Diggings: Level 11

Towson was a small town and my school, Immaculate Conception was perched up on a hill above a cemetery. On winter days when we enjoyed the rare snowfall, we would find discarded cardboard boxes and make “sleds” to slide down the hill into the cemetery!

It was quite a feat to dodge the monuments. Our lunches were eaten in the shed – an open front wooden structure which was our only protection from the weather in the winter. But it never seemed to bother us. Hardy children that we were. We played kick ball during lunch hour and our bases were next to the immense water tower that served the needs of Towson. Once I fell during a run to bases and hit my head on a rock. I had amnesia for the day and scored amazingly well on my math test. Far better than I would have, had I not rearranged my brain.
But to return to the cemetery: we found it fascinating to peek inside the old mausoleums with their sagging, rusting metal doors. Curious little archaeologists, we imagined seeing skeletal remains and after a moment or two, screamed in fear and fled.

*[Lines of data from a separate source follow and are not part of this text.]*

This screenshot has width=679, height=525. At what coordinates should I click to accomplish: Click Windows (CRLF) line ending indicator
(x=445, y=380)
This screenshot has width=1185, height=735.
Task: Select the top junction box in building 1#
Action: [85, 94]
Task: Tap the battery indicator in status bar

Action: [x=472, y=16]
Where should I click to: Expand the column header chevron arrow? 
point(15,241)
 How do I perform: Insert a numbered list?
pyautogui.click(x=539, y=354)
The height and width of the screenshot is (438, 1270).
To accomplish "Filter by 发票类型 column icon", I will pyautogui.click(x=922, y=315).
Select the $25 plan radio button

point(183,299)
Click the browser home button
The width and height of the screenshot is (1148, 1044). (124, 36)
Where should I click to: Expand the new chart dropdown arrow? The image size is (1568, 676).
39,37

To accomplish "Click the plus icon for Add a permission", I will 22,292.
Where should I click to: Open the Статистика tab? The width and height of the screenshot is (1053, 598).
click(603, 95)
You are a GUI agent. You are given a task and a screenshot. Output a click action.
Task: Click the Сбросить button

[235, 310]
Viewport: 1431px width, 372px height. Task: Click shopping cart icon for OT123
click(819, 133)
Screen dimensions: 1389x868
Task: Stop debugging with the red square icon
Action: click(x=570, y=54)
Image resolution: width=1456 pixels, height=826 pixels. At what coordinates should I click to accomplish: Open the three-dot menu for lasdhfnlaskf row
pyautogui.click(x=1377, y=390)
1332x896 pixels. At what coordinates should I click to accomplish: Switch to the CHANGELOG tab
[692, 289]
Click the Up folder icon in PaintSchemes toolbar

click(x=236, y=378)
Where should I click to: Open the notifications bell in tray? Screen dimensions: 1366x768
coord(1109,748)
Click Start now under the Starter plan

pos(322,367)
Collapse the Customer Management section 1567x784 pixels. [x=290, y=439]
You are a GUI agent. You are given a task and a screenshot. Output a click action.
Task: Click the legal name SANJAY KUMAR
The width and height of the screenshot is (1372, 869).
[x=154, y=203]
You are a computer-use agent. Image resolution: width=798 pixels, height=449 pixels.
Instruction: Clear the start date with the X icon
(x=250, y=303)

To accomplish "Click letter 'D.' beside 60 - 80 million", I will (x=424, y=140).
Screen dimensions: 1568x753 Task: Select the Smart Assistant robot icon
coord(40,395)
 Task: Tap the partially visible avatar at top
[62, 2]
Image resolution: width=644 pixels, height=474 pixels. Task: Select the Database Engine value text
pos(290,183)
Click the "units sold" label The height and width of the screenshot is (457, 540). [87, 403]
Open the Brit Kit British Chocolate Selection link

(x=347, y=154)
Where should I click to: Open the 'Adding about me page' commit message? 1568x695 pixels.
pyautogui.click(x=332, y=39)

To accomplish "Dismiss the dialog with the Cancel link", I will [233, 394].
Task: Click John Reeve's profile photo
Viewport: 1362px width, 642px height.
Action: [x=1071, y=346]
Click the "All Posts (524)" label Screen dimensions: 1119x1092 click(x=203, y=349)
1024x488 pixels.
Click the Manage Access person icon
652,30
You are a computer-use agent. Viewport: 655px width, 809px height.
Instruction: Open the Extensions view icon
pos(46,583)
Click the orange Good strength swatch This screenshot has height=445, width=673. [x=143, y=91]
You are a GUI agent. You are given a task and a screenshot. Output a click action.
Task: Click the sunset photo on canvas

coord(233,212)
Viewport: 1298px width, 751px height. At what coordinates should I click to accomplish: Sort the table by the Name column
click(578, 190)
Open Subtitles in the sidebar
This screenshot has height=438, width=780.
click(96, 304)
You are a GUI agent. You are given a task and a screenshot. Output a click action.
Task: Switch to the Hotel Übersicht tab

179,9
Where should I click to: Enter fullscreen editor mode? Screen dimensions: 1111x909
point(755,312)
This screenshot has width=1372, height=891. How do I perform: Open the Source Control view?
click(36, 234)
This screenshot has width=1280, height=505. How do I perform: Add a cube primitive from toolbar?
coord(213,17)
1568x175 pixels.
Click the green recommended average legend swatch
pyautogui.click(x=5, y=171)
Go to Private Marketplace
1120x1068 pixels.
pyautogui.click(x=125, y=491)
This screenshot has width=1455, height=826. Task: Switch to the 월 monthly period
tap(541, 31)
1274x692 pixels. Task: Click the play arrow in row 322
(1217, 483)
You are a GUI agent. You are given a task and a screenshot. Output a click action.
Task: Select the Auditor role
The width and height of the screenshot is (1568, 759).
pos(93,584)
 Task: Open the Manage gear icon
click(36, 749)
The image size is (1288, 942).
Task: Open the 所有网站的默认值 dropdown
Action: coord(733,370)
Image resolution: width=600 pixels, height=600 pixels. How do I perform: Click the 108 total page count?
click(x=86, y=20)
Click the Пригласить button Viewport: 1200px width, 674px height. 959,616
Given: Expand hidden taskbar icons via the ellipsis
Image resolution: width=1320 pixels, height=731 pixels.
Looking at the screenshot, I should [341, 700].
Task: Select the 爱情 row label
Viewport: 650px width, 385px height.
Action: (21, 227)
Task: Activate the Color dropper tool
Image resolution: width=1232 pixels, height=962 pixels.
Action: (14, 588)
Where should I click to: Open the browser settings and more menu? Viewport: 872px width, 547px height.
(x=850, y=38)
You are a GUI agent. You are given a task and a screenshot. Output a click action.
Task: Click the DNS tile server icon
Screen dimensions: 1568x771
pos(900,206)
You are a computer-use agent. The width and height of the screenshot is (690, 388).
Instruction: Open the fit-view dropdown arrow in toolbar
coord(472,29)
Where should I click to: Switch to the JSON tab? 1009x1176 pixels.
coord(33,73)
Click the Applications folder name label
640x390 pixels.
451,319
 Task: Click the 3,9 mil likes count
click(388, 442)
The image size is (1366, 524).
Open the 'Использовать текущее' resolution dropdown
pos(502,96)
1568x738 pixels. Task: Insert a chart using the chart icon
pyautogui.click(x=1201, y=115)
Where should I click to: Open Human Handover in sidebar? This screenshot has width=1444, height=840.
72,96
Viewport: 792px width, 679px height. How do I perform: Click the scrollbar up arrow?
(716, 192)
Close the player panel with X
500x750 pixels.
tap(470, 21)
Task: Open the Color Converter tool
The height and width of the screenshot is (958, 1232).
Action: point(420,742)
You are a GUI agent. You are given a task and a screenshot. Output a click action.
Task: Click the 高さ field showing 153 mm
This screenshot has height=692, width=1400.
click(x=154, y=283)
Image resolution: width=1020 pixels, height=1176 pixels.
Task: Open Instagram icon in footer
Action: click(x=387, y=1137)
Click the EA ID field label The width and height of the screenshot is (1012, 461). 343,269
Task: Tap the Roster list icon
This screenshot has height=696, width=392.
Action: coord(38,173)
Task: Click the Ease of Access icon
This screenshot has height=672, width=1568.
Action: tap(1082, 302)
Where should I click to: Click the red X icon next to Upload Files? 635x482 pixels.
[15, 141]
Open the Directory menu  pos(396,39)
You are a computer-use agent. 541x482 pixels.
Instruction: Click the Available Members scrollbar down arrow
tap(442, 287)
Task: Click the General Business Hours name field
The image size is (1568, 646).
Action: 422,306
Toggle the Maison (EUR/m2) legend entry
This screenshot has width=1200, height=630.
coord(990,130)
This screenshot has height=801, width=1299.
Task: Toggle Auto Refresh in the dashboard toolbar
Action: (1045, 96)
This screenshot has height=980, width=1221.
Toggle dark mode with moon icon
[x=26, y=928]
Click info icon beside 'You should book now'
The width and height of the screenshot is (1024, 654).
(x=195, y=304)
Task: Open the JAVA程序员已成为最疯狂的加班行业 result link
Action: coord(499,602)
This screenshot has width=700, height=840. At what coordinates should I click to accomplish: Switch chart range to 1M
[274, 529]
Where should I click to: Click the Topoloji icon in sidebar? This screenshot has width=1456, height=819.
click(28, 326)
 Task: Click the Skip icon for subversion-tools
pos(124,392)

I was reminded of these childhood events when, in Turkey, the crew would uncover burials that, because of their antiquity, should have seemed far removed from the present. Yet there was a certain sadness about revealing what had been so carefully buried ten thousand years ago and there were moments when I felt I was trespassing on the long-dead.

The largest drawback to living in a borrowed home was a terrible feeling of alienation at times. There was little or no love or attention shown to little “Nettie”, a horrible nickname with absolutely no character! But one finds affection where one can and when bouts of sadness would hit me, off I would run to the stable where I would spend those long hours talking to Little Joe and tweaking the whiskers under his “chin”. He would close his eyes and give a happy little snort from time to time.

Weekends were spent at horse shows where Arle would inevitably win several ribbons or trophies. Uncle Hugo, also an accomplished horseman, would come home with ever more trophies as well. I would spend my time wandering about watching people and buying chicken salad sandwiches provided by the Ladies of Green Spring Valley Club or something of that sort. When I wanted to rest in the shade, I would sit with Aunt Burt in the 1939 Hudson or Cadillac and listen to the Metropolitan Opera broadcast on the car radio. A marvelous background to the horse activity all around us.

Or we would attend a Point-to-Point race. When once we were seated on a blanket spread out on a rise, I recall saying to a man sitting next to me, “Oh my, how these horses perspire.” He looked at me with a little smile and said, “Young lady, always remember, horses do not perspire, they sweat!” This lovely man was a friend of Burt’s and Hugo’s and his name was Glenn L. Martin, which of course meant nothing to me at the time. But when the second world war was raging, it was brought to mind that he was the manufacturer of the Martin Bombers.